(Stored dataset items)
——————————

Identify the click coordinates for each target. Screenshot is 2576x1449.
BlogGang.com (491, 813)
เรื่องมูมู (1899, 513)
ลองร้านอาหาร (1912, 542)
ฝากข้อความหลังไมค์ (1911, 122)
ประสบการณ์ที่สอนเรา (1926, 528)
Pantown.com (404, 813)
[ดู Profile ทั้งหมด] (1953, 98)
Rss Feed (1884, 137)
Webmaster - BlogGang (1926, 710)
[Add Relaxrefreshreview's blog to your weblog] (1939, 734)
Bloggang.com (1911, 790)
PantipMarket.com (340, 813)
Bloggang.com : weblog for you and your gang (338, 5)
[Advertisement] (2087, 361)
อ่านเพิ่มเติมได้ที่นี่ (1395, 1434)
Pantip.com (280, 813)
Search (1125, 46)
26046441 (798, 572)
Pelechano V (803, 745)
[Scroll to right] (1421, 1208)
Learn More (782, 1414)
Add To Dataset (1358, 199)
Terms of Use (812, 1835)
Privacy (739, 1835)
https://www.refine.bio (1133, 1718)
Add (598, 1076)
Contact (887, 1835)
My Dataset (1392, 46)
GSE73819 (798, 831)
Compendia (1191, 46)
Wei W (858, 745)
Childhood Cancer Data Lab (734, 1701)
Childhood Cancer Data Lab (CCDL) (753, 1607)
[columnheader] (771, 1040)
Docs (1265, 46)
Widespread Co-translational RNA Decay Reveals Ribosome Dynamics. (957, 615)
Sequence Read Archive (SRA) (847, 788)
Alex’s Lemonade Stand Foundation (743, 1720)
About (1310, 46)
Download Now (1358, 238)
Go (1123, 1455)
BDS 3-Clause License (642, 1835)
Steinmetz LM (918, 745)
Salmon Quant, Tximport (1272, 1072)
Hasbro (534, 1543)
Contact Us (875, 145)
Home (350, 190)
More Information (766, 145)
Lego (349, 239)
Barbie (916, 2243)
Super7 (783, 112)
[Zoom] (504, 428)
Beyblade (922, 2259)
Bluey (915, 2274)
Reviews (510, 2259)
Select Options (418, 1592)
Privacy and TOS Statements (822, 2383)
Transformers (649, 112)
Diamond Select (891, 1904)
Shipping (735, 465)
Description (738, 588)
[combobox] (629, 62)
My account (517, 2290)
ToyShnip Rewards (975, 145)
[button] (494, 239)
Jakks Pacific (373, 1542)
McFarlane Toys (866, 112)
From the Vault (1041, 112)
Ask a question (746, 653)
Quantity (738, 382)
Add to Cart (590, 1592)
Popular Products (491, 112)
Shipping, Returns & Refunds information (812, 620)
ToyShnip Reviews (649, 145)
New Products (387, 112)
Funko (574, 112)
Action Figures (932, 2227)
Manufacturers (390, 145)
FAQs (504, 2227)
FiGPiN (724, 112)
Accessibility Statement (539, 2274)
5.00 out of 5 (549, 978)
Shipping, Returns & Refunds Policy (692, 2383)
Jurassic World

——————————

Exercise details:
Both the line containing "Privacy (739, 1835)" and the line containing "ToyShnip Rewards (975, 145)" belong in the answer. Print them and every line above that falls between them exactly, and no others.

Output:
Privacy (739, 1835)
https://www.refine.bio (1133, 1718)
Add (598, 1076)
Contact (887, 1835)
My Dataset (1392, 46)
GSE73819 (798, 831)
Compendia (1191, 46)
Wei W (858, 745)
Childhood Cancer Data Lab (734, 1701)
Childhood Cancer Data Lab (CCDL) (753, 1607)
[columnheader] (771, 1040)
Docs (1265, 46)
Widespread Co-translational RNA Decay Reveals Ribosome Dynamics. (957, 615)
Sequence Read Archive (SRA) (847, 788)
Alex’s Lemonade Stand Foundation (743, 1720)
About (1310, 46)
Download Now (1358, 238)
Go (1123, 1455)
BDS 3-Clause License (642, 1835)
Steinmetz LM (918, 745)
Salmon Quant, Tximport (1272, 1072)
Hasbro (534, 1543)
Contact Us (875, 145)
Home (350, 190)
More Information (766, 145)
Lego (349, 239)
Barbie (916, 2243)
Super7 (783, 112)
[Zoom] (504, 428)
Beyblade (922, 2259)
Bluey (915, 2274)
Reviews (510, 2259)
Select Options (418, 1592)
Privacy and TOS Statements (822, 2383)
Transformers (649, 112)
Diamond Select (891, 1904)
Shipping (735, 465)
Description (738, 588)
[combobox] (629, 62)
My account (517, 2290)
ToyShnip Rewards (975, 145)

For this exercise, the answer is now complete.